==== Extracted records

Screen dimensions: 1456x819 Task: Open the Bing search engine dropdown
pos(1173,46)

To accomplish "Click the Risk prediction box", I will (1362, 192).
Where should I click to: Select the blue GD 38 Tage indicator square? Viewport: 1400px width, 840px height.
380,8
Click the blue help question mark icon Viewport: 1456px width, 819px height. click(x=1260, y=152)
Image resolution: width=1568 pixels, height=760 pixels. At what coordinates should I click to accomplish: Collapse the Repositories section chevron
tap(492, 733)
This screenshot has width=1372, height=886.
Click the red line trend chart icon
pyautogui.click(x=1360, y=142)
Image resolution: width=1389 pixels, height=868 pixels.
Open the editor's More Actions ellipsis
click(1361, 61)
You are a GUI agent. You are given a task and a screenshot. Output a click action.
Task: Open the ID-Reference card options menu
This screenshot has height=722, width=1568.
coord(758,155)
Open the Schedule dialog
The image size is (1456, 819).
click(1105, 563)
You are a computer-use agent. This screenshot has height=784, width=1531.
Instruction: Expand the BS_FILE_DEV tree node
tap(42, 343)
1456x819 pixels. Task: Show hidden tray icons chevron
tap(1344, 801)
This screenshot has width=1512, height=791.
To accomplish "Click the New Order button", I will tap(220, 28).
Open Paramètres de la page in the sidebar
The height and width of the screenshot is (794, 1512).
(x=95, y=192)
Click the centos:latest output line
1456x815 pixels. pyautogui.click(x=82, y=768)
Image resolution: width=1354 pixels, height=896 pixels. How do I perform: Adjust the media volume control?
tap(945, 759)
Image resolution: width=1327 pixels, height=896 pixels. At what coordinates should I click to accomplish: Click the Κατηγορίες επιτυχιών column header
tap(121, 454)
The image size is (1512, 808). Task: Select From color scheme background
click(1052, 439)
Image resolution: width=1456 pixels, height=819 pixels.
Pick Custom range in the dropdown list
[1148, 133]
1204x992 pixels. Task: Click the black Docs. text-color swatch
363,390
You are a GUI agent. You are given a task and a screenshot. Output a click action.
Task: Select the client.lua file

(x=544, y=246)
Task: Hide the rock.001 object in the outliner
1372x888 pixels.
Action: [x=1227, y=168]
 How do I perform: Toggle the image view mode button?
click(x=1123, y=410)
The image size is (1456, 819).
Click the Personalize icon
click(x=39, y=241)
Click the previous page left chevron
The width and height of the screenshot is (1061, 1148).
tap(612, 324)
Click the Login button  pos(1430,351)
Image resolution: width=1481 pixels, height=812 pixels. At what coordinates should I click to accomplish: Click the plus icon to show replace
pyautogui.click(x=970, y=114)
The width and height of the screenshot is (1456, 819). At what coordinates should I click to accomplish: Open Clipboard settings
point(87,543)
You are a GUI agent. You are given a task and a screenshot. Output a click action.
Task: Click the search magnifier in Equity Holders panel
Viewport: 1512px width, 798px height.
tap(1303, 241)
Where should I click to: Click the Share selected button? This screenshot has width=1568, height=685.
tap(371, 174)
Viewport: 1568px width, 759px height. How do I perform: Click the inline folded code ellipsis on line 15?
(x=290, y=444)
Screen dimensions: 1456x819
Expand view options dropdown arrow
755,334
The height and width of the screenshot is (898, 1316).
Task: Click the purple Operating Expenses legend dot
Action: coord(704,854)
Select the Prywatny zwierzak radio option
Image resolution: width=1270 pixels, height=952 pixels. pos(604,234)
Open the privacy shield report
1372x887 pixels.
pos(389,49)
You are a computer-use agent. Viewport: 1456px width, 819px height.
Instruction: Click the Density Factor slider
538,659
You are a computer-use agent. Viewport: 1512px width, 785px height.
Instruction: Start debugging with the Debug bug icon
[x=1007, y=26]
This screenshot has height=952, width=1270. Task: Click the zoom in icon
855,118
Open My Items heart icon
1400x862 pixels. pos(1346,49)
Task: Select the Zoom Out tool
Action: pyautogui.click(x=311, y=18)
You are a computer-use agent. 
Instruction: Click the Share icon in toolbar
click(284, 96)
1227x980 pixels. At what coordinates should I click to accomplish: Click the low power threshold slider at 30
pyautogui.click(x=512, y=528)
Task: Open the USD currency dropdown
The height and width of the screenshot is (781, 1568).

========

● What the task asks: Line by line, check the data above for the word "agent" and state how many lines contain it. Give only the number.

● Result of this task: 7